### Your task
Please retype exactly the lines from the one containing "You are a GUI" through the end of the records, leaving out the pictures.

Start of Supplied data

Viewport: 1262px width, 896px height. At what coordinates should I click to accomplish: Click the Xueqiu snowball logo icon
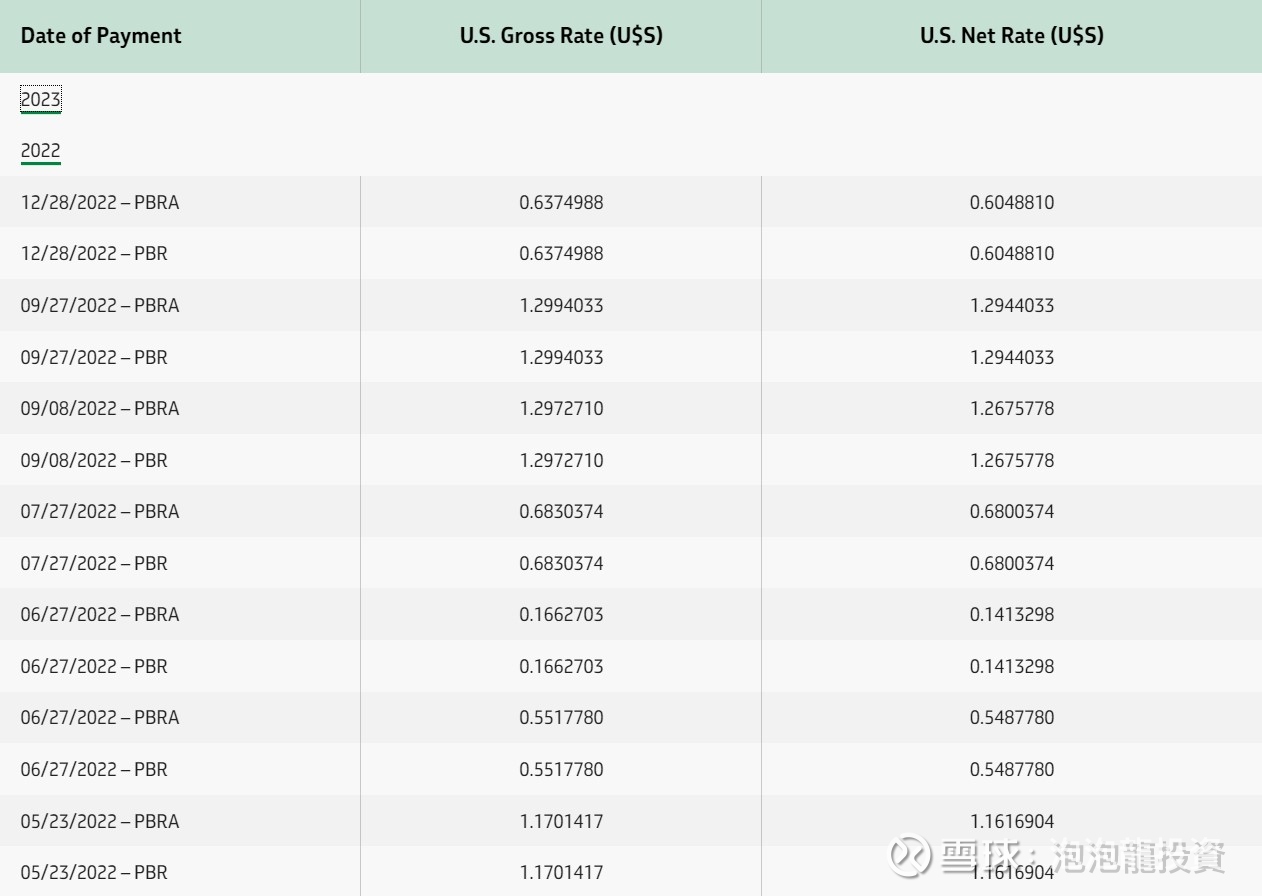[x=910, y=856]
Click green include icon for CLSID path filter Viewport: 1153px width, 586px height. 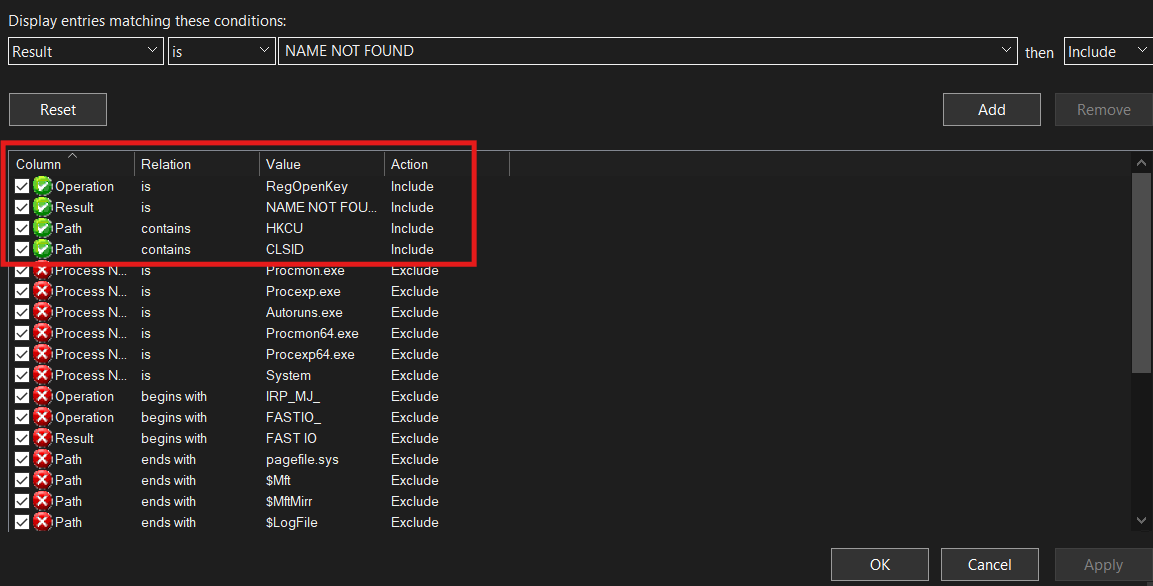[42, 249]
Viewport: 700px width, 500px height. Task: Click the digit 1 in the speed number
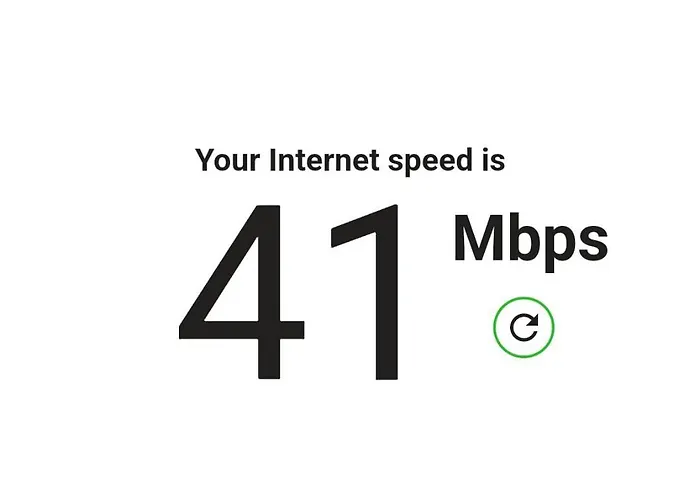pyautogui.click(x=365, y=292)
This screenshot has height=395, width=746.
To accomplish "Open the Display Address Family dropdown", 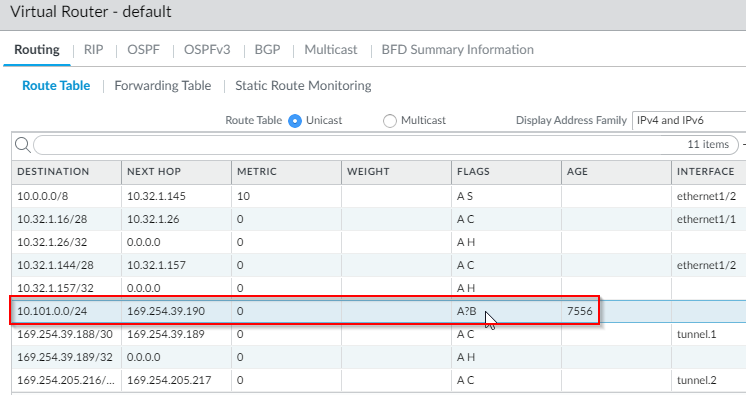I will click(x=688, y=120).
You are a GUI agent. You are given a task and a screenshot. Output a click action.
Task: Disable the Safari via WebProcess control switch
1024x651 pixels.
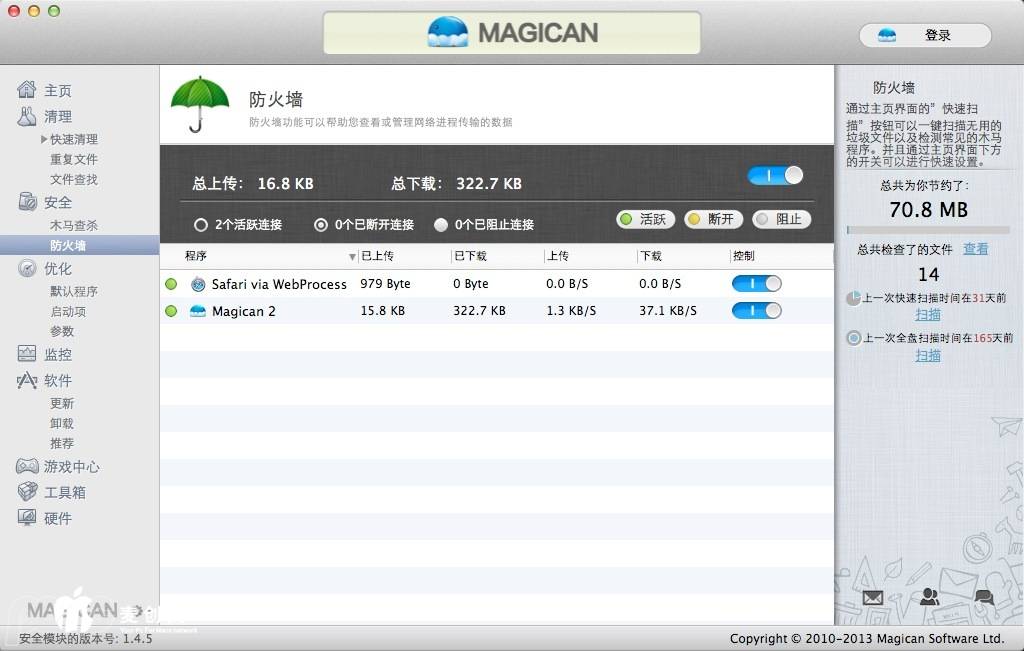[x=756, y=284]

End of Supplied data

### Response to the task
You are a GUI agent. You are given a task and a screenshot. Output a click action.
Task: Disable the Safari via WebProcess control switch
1024x651 pixels.
[x=756, y=284]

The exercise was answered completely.